**WORK TO COMPLETE:** Reproduce the data in full, exactly as given, leaving images out.

**INFORMATION:**
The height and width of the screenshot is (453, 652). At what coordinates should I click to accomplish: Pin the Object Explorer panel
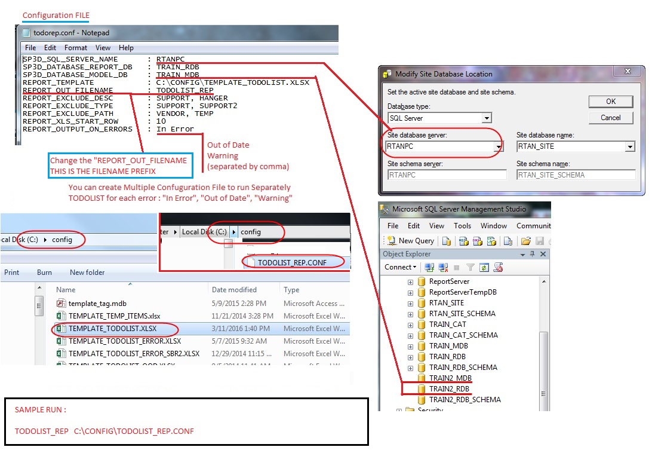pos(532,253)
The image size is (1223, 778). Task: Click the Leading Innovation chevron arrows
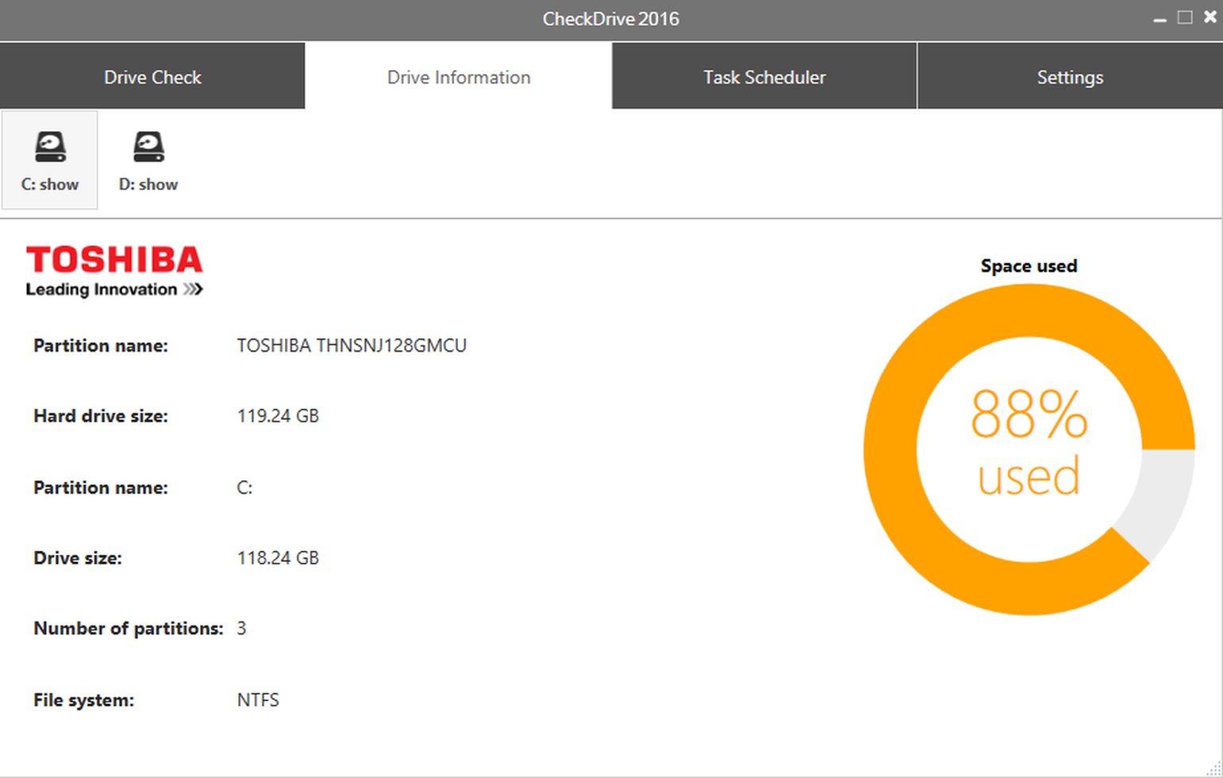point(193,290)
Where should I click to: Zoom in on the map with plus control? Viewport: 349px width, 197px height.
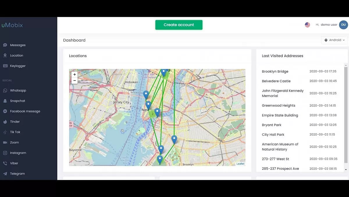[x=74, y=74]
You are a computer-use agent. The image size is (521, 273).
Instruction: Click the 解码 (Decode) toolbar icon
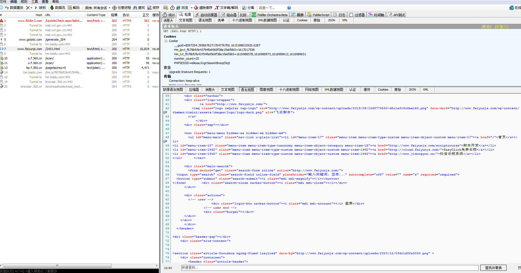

**EXERCISE RESPONSE:**
The height and width of the screenshot is (453, 652). At what coordinates should I click to accomplish: Pin the Object Explorer panel
pos(532,253)
The image size is (1223, 778). Task: Click the Leading Innovation chevron arrows
point(193,290)
Where should I click to: Zoom in on the map with plus control? Viewport: 349px width, 197px height.
[x=74, y=74]
You are a computer-use agent. The image size is (521, 273).
Instruction: Click the 解码 (Decode) toolbar icon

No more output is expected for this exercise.